構造物を支えて安定させるための土台となる部分を基礎と呼びます。構造物そのものが頑丈であるだけでは、構造物の安定は保証できません。しっかりした基礎があってこそ安定するのです。

ラップル基礎とは、基礎としてラップルコンクリートを打設したものです。地盤を掘削して軟弱地盤を除去し、頑丈な支持地盤にラップルコンクリートを打設して、その上に構造物を築くのです。掘削後の手順は、支持地盤の上で型枠を建てて生コンクリートを流し入れ(コンクリートの量は、建物の重さに合わせて調整します)、コンクリートが固まったら型枠を解体して打設完了という流れです。

ラップルコンクリートと捨てコンクリート

ラップルコンクリートは、無筋コンクリート(鉄筋の入っていないコンクリート)です。質の良いコンクリートを用いるとコストがかかるので、粗めの材料でよいとされています。ラップルコンクリートの形はほとんどの場合は立方体です。

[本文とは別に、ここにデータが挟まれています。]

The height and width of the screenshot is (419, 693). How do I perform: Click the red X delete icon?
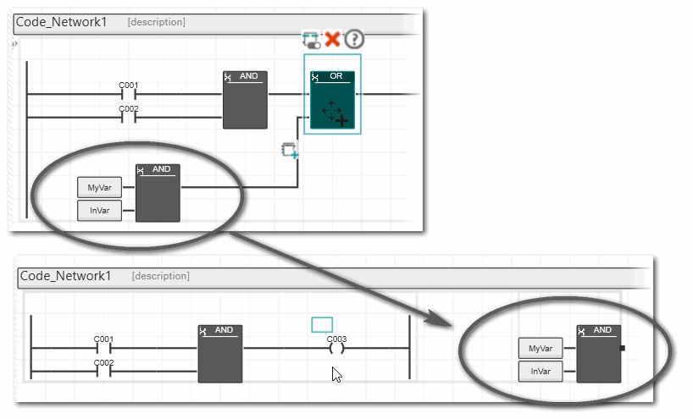(332, 39)
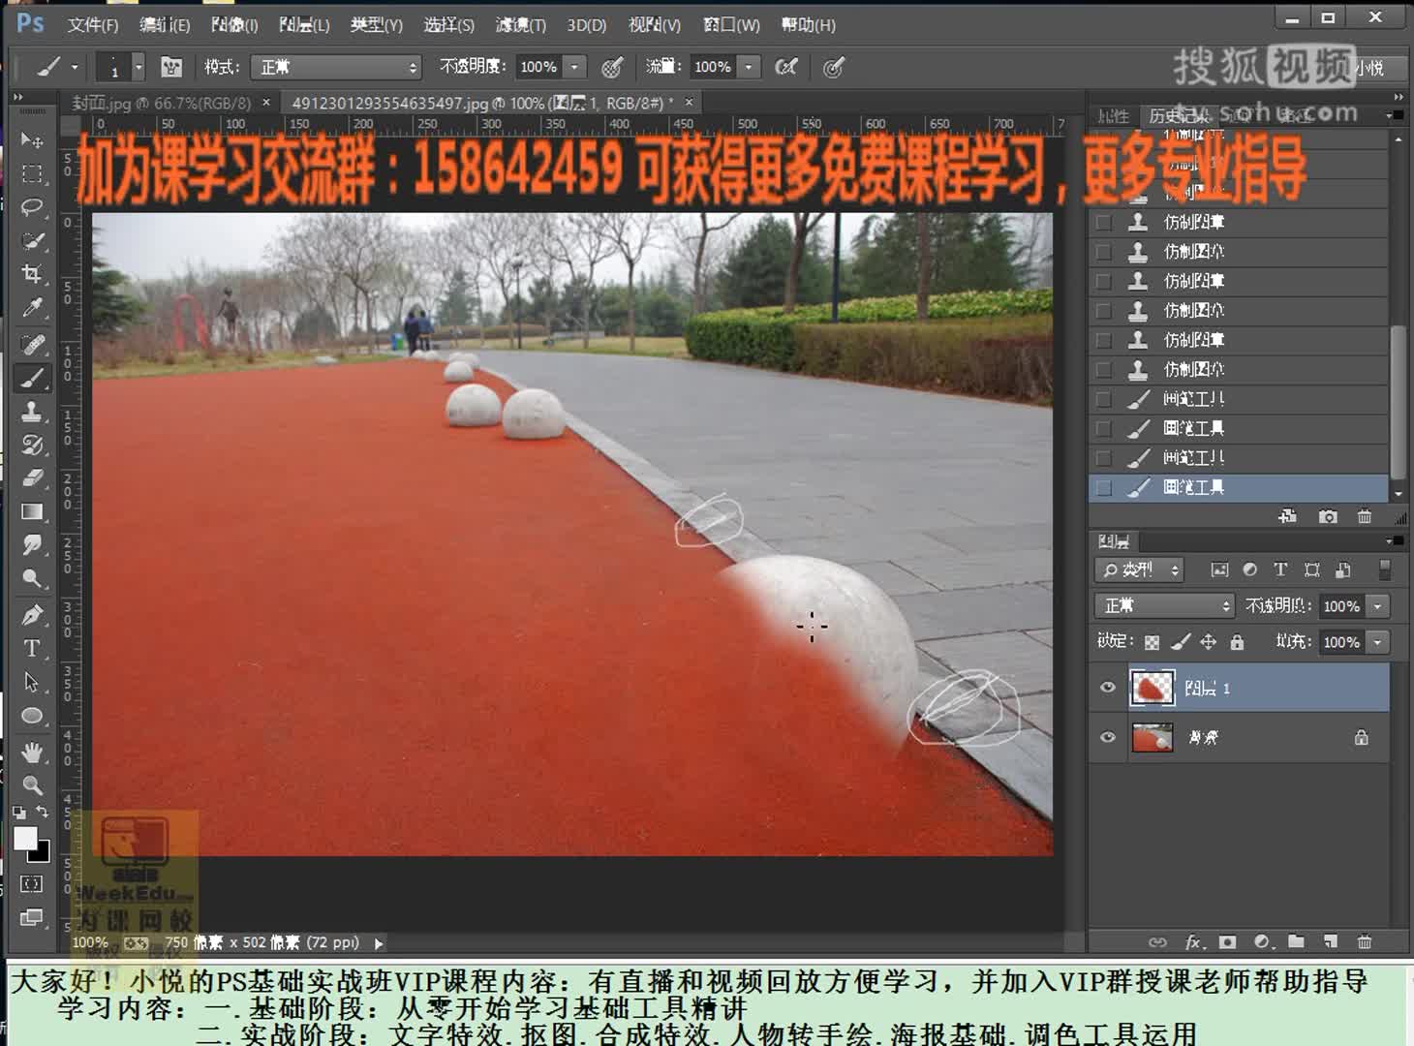Select the Eraser tool
1414x1046 pixels.
pyautogui.click(x=33, y=477)
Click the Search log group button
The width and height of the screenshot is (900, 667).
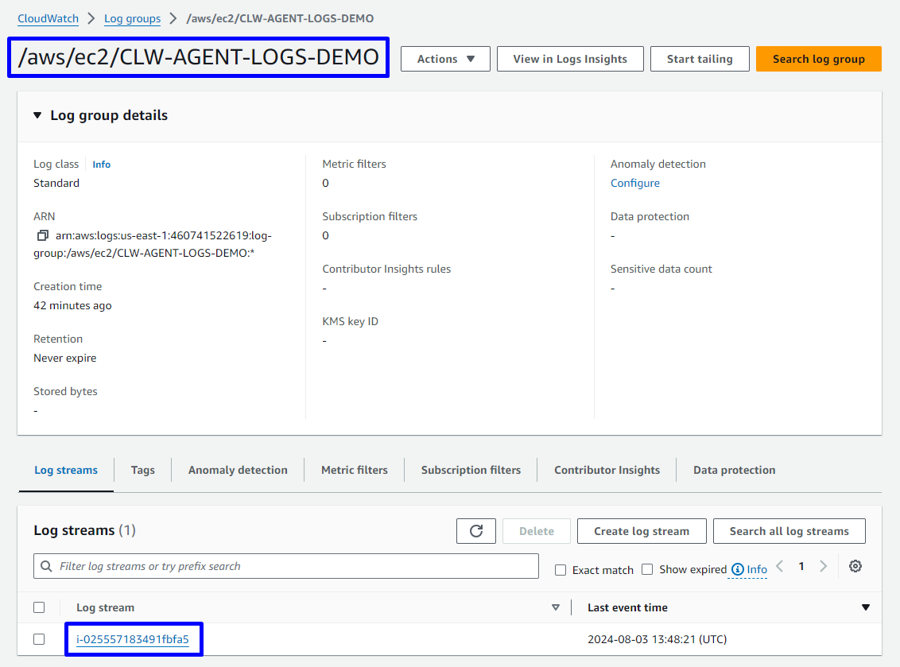coord(818,59)
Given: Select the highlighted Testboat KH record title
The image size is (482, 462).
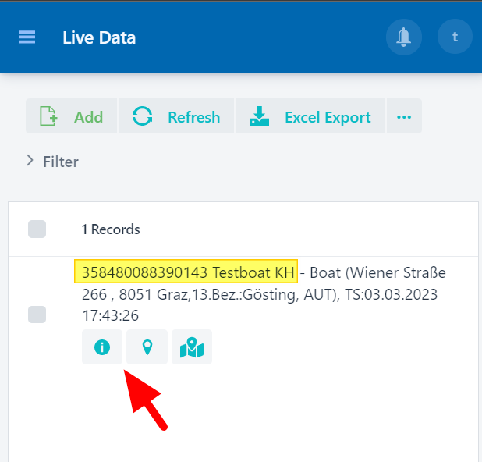Looking at the screenshot, I should pos(186,272).
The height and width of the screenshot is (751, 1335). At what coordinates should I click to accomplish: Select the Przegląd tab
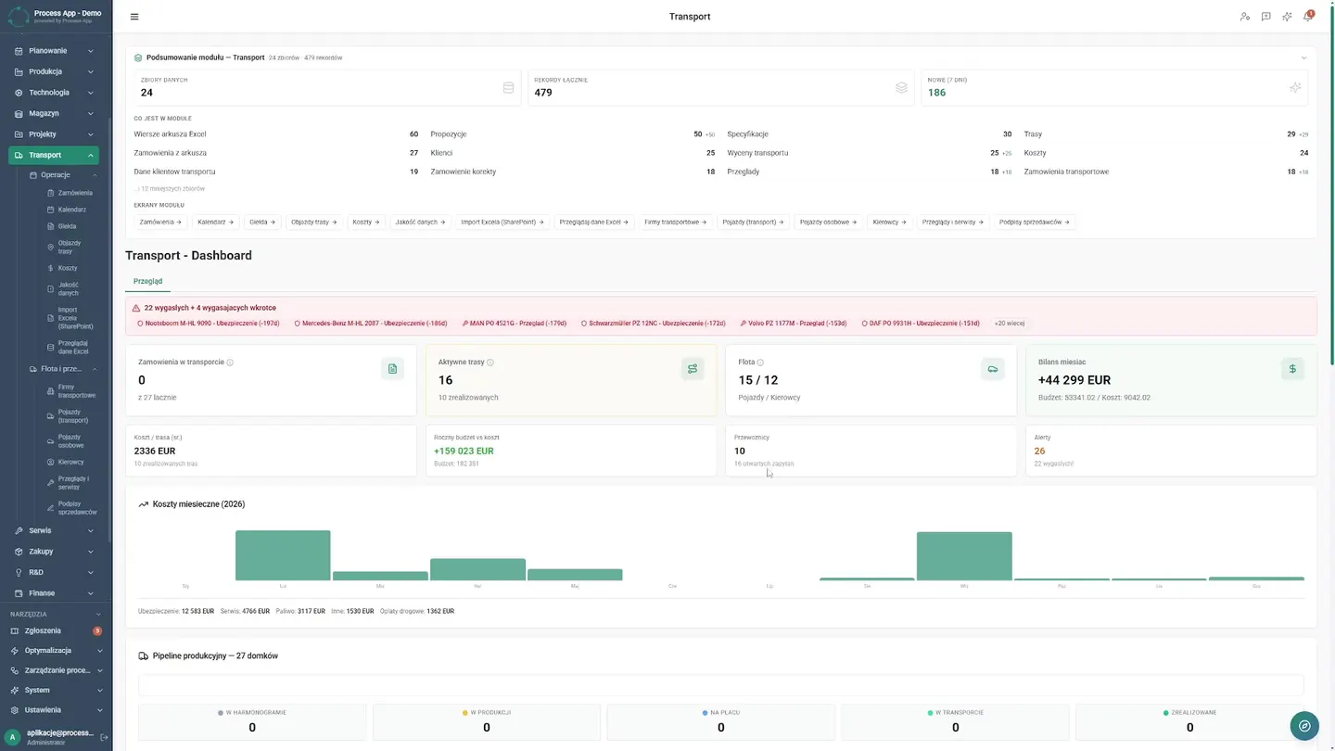(148, 281)

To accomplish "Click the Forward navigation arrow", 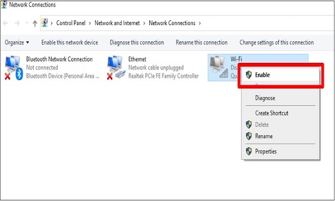I will (x=17, y=23).
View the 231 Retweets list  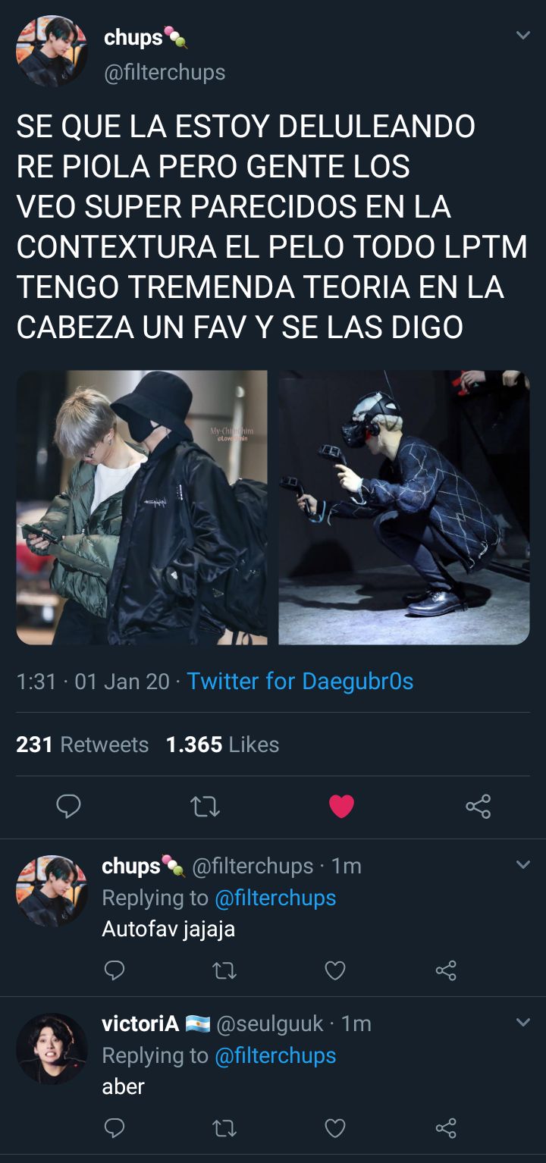pos(82,745)
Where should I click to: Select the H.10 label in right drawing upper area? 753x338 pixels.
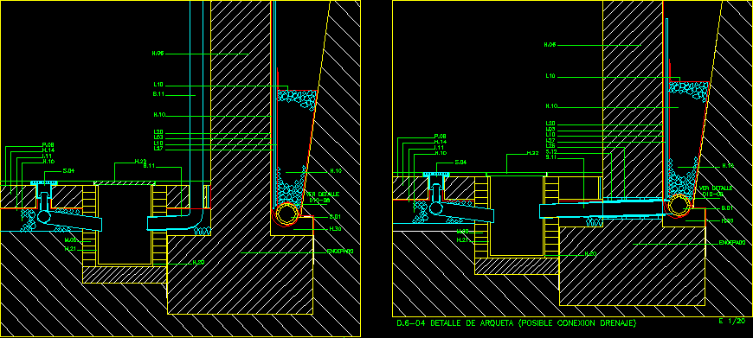(552, 106)
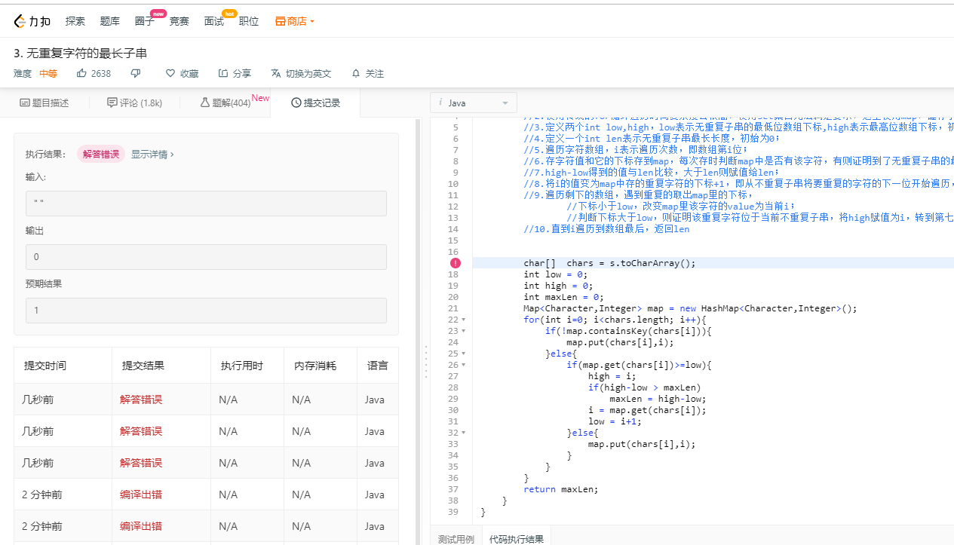Click the red error marker on line 17
The height and width of the screenshot is (545, 954).
(x=456, y=263)
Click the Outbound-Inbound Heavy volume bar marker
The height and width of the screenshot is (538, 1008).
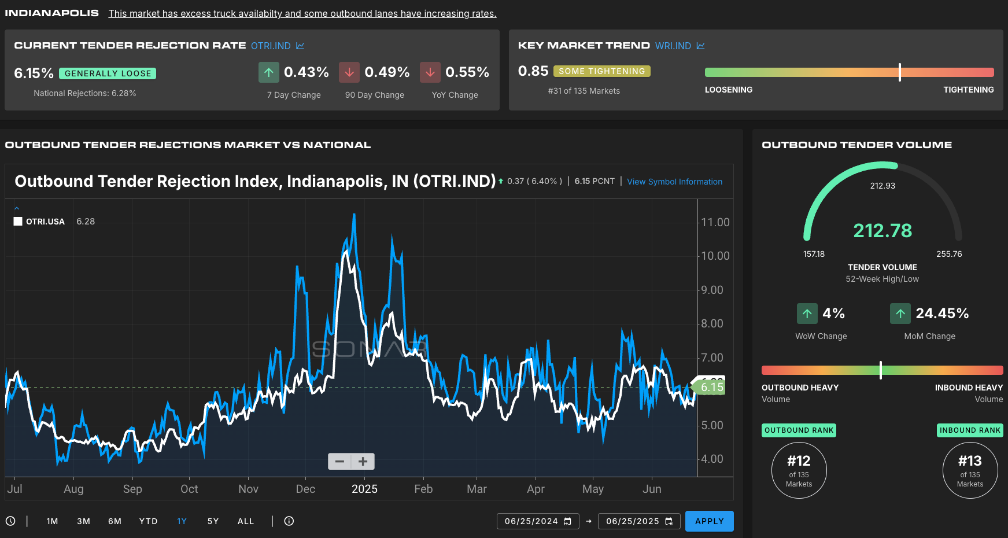(881, 370)
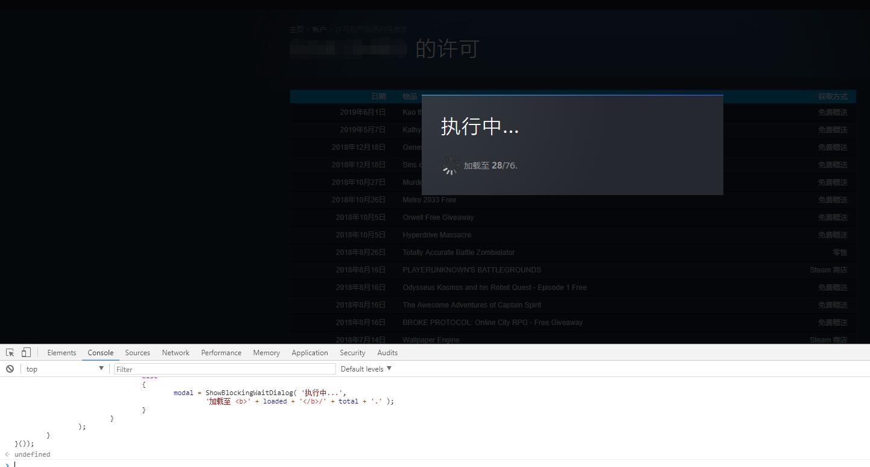Open the Memory tab
The image size is (870, 467).
(x=266, y=353)

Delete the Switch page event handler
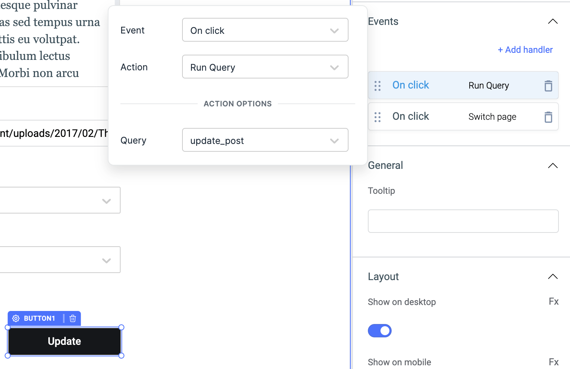(x=548, y=117)
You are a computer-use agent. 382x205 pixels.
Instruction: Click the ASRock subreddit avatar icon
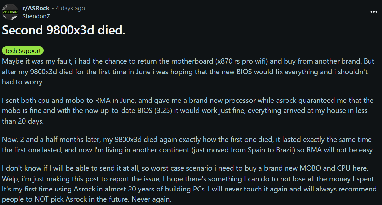10,12
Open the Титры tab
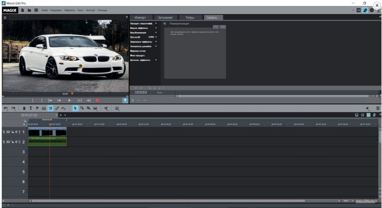Image resolution: width=382 pixels, height=208 pixels. tap(190, 18)
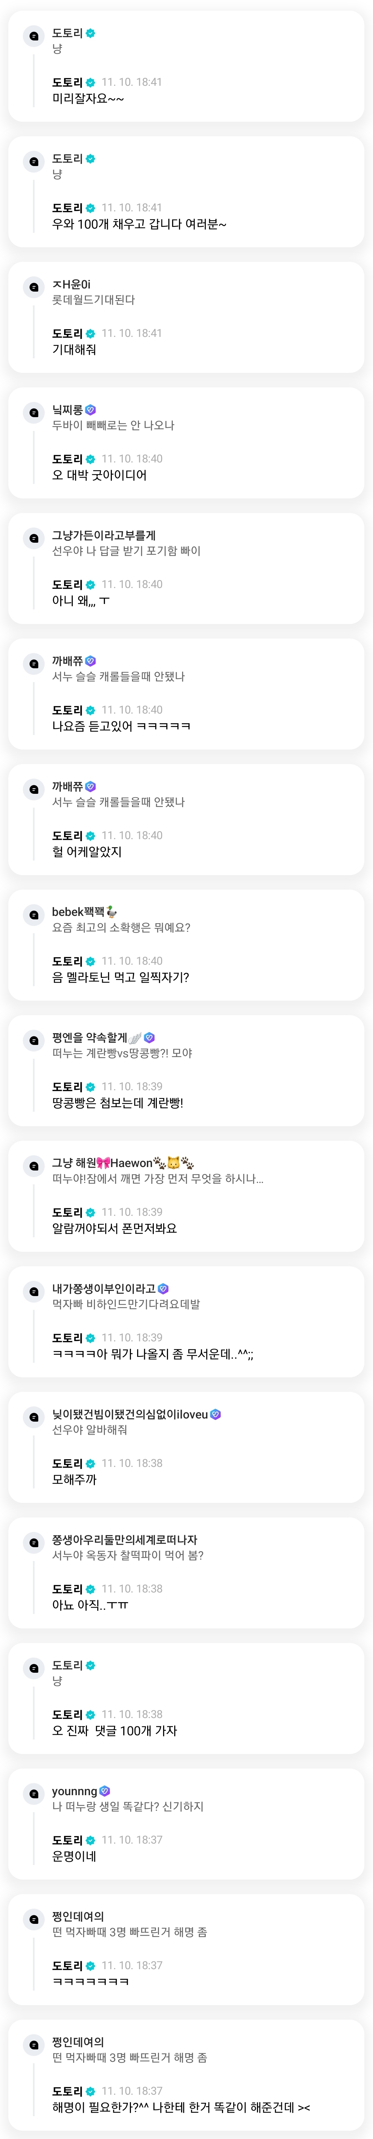Open 닞이됐건빔이됐건의심없이iloveu username
373x2139 pixels.
(x=130, y=1414)
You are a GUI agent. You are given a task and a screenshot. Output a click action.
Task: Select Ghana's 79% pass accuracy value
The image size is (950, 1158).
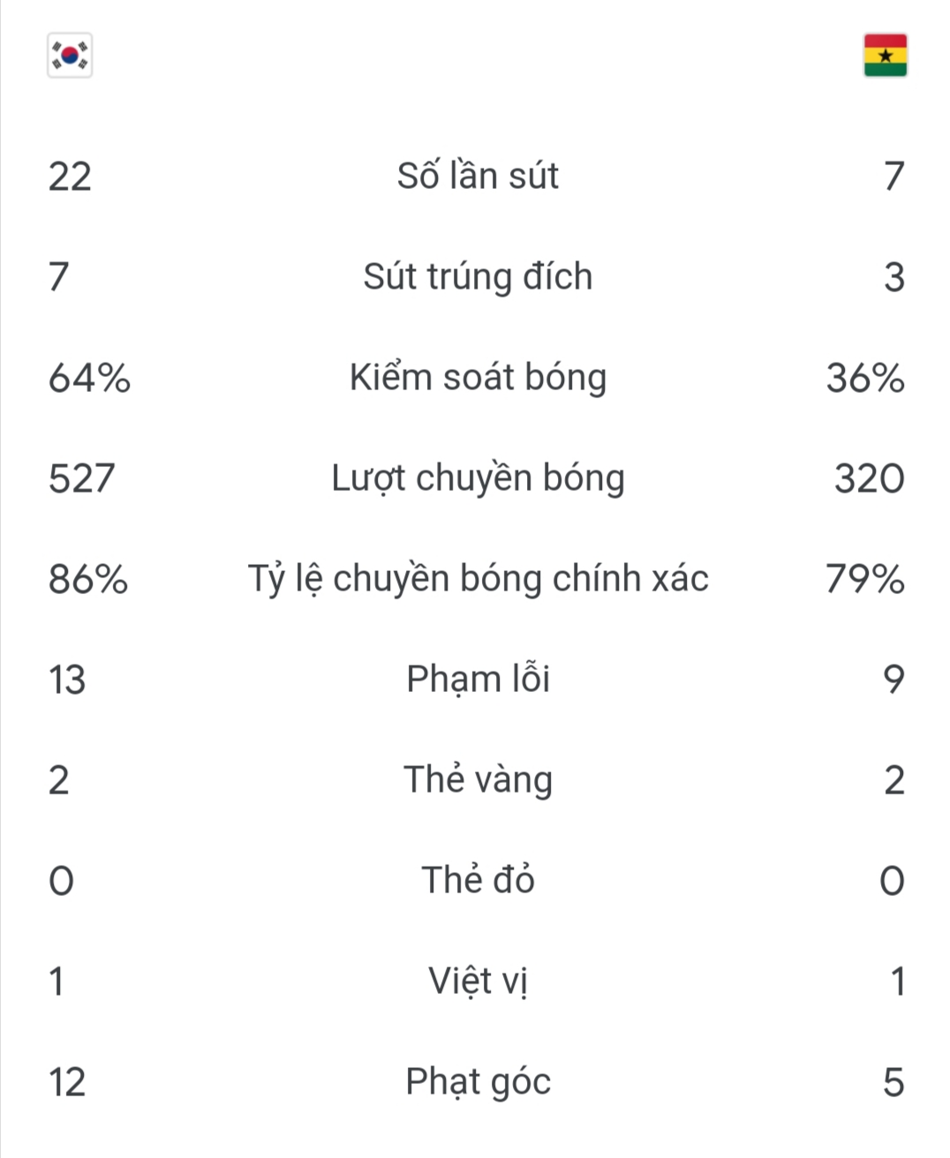point(864,578)
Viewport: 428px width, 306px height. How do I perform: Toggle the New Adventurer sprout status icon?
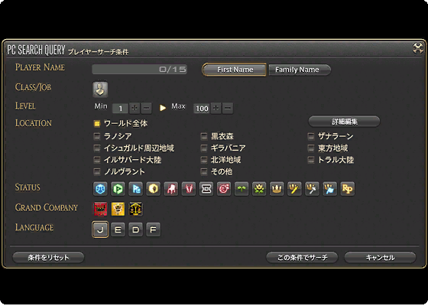coord(242,188)
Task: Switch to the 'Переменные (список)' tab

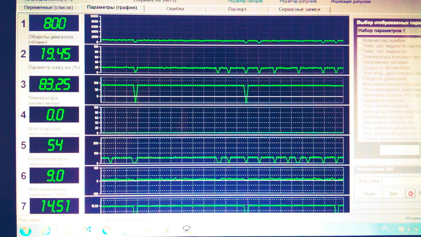Action: coord(48,8)
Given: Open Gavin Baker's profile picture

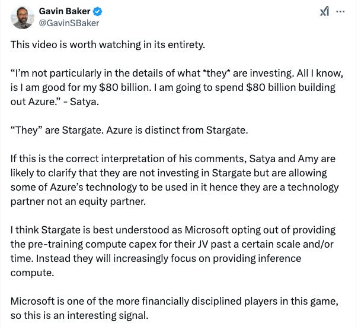Looking at the screenshot, I should point(23,18).
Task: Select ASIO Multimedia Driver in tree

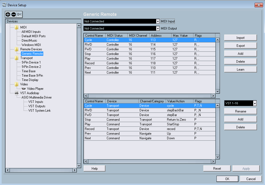Action: (36, 97)

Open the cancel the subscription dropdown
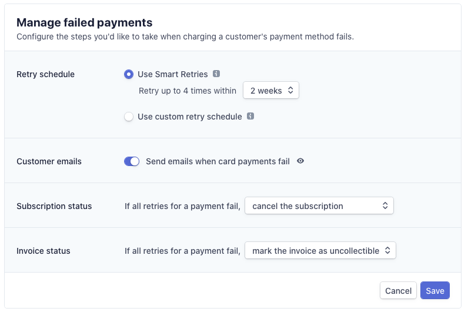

捨てコンクリートも無筋コンクリートです。捨てコンクリートは、基礎を打設する前に底面を平らにするために用いられるもので、基礎の強度とは直接の関係がありません。

ラップル基礎に必要な強度

ラップルコンクリートは面積が大きければ大きい分、強度が小さくてもよいとされます。面積が大きいことは支える力が分散されることなので、小さい強度でも支えられるのです。ラップル基礎に必要なFC(設計基準強度)は一般的に18程度です。設計基準強度の標準はFC24なので、ラップルコンクリートに求められる強度は比較的小さいといえます。

ラップル基礎と地盤改良どちらを選択するか

ラップル基礎が選択されるのは軟弱地盤が浅く、かつ、施工範囲が狭い場合であることが多いといえます。

軟弱地盤が地中深くまで続く場合、ラップルコンクリートを打設するのは難しくなります。また、ラップル基礎は軟弱地盤を掘削してコンクリートに置き換えるのですから、施工範囲が広い場合は地盤改良と比べてコストが高くなる可能性が高いのです。戸建て建築程度の広さであってもラップル基礎ではコストがかかりすぎるといわれます。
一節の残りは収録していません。